_REQUIREMENTS_
Please return, word for word, the part of the entries that opens with the line containing "Given: Select the Potassium 633.9 value" and closes with the line containing "(x=429, y=175)", including both of those lines.

_THE INPUT_
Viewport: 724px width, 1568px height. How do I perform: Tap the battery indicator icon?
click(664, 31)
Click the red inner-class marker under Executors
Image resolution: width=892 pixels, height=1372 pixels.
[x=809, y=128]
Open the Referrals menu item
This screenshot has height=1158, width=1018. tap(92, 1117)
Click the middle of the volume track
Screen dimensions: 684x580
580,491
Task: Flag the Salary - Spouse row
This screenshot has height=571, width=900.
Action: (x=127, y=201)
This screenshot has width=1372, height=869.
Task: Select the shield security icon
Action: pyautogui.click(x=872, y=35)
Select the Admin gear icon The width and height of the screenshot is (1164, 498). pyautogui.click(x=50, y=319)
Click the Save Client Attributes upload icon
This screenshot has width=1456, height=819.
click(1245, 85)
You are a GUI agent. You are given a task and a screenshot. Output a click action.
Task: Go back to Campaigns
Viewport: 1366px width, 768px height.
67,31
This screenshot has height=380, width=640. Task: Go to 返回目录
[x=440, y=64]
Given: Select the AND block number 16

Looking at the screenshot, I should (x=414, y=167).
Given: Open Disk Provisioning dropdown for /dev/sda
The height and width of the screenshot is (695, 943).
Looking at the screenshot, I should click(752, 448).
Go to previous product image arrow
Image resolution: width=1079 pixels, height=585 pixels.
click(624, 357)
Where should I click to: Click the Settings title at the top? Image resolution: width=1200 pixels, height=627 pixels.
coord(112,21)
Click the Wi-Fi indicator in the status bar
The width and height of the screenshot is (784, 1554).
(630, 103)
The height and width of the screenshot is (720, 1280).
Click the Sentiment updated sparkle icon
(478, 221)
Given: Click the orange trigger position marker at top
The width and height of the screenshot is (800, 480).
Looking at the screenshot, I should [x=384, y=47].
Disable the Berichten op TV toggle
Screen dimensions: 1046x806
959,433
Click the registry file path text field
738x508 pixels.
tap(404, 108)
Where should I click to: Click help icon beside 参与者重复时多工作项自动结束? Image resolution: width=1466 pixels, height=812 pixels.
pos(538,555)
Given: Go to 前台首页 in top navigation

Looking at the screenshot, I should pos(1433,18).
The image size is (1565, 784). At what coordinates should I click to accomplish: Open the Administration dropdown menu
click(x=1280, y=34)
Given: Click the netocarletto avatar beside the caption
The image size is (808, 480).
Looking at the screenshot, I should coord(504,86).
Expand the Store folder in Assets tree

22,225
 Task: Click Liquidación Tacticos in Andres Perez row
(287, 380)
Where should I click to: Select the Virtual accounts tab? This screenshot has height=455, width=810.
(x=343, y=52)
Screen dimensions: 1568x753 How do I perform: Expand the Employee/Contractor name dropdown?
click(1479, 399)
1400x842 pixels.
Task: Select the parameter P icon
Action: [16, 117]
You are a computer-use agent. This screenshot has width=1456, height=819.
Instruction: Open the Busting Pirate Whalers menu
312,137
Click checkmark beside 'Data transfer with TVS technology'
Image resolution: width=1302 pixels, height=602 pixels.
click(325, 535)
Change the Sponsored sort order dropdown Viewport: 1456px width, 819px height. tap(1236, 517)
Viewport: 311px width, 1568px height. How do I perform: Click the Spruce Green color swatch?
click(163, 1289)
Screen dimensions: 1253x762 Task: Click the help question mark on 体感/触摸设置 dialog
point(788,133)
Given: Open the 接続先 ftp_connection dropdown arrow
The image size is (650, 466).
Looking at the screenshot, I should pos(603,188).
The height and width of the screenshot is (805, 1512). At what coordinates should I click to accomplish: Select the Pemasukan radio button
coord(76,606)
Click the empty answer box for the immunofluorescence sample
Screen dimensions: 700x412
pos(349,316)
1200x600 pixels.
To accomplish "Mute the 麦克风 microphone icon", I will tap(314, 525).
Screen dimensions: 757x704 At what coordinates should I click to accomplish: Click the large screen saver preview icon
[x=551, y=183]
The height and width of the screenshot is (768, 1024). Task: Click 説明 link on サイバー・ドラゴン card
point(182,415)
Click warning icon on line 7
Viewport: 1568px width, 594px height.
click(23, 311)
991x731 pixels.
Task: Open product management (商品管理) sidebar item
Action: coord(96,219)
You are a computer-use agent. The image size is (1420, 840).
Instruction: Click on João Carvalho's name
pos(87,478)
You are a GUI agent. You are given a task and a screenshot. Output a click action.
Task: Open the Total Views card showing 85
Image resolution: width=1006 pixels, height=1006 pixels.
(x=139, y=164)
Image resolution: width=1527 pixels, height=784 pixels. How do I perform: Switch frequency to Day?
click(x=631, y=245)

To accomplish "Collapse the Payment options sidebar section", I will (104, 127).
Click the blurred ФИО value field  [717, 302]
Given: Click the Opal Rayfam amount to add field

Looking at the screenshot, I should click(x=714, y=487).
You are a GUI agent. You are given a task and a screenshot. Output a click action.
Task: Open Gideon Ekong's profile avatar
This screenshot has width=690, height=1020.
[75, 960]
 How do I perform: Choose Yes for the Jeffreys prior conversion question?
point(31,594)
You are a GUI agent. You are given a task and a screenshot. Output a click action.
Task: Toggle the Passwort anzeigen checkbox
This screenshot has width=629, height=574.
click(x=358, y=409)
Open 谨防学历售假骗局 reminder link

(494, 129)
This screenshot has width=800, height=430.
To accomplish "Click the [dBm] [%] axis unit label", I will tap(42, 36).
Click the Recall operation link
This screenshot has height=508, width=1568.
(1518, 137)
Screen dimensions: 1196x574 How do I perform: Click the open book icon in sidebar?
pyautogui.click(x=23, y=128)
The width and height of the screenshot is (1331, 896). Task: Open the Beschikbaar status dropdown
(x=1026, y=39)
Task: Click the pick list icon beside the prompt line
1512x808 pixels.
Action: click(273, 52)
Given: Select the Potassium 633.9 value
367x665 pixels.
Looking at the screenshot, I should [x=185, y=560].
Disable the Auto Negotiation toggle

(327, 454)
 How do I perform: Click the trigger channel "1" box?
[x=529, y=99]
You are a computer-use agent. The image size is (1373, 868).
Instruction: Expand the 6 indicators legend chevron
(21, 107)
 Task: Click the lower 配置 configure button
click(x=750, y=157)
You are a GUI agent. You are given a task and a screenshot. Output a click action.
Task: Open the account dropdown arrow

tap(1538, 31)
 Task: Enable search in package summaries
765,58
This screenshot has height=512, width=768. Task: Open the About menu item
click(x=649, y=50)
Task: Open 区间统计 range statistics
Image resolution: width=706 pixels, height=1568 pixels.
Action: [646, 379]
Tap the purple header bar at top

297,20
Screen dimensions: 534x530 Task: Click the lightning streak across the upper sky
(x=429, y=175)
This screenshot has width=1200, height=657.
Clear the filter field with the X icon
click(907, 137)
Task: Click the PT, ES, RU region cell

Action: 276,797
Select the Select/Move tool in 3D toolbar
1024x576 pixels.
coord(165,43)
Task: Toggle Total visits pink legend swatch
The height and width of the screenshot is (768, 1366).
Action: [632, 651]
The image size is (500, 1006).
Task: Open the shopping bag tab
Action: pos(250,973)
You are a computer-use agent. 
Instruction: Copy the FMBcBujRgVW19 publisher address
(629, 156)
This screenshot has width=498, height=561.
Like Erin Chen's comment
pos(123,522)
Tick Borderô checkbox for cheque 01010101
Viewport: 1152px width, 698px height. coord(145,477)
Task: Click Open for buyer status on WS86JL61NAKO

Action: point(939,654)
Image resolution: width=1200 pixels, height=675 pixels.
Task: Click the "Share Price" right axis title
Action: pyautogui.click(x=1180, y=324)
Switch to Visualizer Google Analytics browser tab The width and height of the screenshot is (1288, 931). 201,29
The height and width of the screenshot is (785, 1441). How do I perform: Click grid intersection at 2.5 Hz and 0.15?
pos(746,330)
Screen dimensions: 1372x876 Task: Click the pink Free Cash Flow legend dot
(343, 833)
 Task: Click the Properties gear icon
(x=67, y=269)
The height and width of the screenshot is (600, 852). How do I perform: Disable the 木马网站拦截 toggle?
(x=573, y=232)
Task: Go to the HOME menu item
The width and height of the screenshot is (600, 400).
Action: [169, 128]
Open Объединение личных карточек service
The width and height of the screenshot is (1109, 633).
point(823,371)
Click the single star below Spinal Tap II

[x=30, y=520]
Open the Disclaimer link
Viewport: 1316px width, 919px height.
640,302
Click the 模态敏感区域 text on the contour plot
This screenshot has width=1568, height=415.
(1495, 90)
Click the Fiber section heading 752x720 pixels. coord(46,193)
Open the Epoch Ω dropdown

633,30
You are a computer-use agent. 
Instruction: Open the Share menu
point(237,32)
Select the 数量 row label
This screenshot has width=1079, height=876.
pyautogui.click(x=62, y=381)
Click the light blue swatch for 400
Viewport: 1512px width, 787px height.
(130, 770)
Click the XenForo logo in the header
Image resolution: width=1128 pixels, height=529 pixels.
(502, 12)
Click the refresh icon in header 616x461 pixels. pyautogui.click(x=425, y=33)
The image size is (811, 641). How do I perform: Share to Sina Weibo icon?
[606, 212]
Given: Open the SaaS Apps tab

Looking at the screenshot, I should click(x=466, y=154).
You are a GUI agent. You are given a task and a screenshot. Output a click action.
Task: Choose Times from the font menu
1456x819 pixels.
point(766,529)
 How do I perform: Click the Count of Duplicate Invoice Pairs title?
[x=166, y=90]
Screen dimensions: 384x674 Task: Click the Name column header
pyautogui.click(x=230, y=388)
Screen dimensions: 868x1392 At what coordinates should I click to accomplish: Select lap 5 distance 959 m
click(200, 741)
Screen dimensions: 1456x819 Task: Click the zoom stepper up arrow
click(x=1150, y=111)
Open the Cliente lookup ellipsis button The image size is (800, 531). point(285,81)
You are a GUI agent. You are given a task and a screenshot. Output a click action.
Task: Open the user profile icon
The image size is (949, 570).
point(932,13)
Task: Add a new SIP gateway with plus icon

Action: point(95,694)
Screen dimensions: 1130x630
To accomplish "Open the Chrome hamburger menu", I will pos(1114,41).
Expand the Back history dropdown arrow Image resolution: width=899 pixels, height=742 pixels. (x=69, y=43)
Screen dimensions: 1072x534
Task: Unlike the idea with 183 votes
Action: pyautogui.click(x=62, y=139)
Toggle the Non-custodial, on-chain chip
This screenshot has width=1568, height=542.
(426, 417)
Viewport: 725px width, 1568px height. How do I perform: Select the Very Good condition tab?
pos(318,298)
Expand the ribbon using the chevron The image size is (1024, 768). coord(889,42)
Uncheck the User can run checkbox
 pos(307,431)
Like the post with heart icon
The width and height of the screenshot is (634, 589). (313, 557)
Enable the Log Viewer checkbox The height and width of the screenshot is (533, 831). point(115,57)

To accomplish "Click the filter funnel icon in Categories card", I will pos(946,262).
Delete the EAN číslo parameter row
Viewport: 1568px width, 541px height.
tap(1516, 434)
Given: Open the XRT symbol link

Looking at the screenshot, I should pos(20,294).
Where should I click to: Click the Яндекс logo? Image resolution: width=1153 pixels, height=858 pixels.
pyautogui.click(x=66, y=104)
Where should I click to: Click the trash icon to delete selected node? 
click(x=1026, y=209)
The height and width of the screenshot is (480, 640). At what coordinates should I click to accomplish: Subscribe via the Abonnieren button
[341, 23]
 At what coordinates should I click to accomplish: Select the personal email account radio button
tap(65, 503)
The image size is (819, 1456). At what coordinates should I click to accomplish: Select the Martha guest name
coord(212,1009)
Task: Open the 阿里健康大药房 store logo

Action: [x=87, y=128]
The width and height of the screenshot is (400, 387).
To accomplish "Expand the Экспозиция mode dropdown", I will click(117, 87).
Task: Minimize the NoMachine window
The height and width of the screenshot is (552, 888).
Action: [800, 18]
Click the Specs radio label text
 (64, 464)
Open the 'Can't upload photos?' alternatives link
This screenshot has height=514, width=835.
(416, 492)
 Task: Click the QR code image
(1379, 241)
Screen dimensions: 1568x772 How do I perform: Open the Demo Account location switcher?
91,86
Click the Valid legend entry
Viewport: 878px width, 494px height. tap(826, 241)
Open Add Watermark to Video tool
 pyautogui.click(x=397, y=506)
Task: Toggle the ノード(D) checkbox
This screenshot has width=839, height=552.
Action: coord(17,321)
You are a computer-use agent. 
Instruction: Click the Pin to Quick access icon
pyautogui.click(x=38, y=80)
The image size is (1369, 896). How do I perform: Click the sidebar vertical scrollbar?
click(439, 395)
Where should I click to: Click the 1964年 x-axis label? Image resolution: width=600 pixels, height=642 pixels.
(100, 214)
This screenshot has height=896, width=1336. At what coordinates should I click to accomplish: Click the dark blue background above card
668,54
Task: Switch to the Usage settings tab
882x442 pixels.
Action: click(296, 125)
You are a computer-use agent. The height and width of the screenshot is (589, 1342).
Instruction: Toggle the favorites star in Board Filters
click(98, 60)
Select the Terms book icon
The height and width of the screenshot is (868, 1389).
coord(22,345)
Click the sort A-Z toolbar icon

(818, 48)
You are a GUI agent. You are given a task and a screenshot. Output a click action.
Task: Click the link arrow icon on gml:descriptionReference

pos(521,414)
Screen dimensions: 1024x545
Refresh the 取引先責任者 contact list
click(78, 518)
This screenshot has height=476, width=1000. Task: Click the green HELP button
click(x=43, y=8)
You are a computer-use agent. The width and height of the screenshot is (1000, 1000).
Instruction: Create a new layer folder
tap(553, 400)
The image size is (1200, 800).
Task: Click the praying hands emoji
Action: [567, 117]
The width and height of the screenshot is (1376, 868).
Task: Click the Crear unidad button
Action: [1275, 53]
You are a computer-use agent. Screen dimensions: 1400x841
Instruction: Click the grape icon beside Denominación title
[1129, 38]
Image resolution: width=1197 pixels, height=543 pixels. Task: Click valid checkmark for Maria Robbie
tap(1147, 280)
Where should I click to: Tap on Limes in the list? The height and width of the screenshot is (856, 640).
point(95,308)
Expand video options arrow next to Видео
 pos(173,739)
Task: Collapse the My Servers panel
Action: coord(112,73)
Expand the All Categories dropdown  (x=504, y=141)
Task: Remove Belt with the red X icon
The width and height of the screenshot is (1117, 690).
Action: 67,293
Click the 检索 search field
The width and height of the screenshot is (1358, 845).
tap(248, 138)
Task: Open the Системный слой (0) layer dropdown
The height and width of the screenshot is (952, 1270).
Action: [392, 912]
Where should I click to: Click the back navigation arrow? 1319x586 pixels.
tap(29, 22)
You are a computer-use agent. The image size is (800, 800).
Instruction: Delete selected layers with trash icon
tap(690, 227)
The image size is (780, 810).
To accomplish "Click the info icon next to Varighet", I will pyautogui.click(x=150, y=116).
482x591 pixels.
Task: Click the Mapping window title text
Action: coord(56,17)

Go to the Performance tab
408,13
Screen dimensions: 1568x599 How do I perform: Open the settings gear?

_WRITTEN RESPONSE_
Given: Select the Potassium 633.9 value
367x665 pixels.
Looking at the screenshot, I should [x=185, y=560].
Disable the Auto Negotiation toggle

(327, 454)
 How do I perform: Click the trigger channel "1" box?
[x=529, y=99]
You are a computer-use agent. The image size is (1373, 868).
Instruction: Expand the 6 indicators legend chevron
(21, 107)
 Task: Click the lower 配置 configure button
click(x=750, y=157)
You are a GUI agent. You are given a task and a screenshot. Output a click action.
Task: Open the account dropdown arrow

tap(1538, 31)
 Task: Enable search in package summaries
765,58
This screenshot has height=512, width=768. Task: Open the About menu item
click(x=649, y=50)
Task: Open 区间统计 range statistics
Image resolution: width=706 pixels, height=1568 pixels.
Action: [646, 379]
Tap the purple header bar at top

297,20
Screen dimensions: 534x530 Task: Click the lightning streak across the upper sky
(x=429, y=175)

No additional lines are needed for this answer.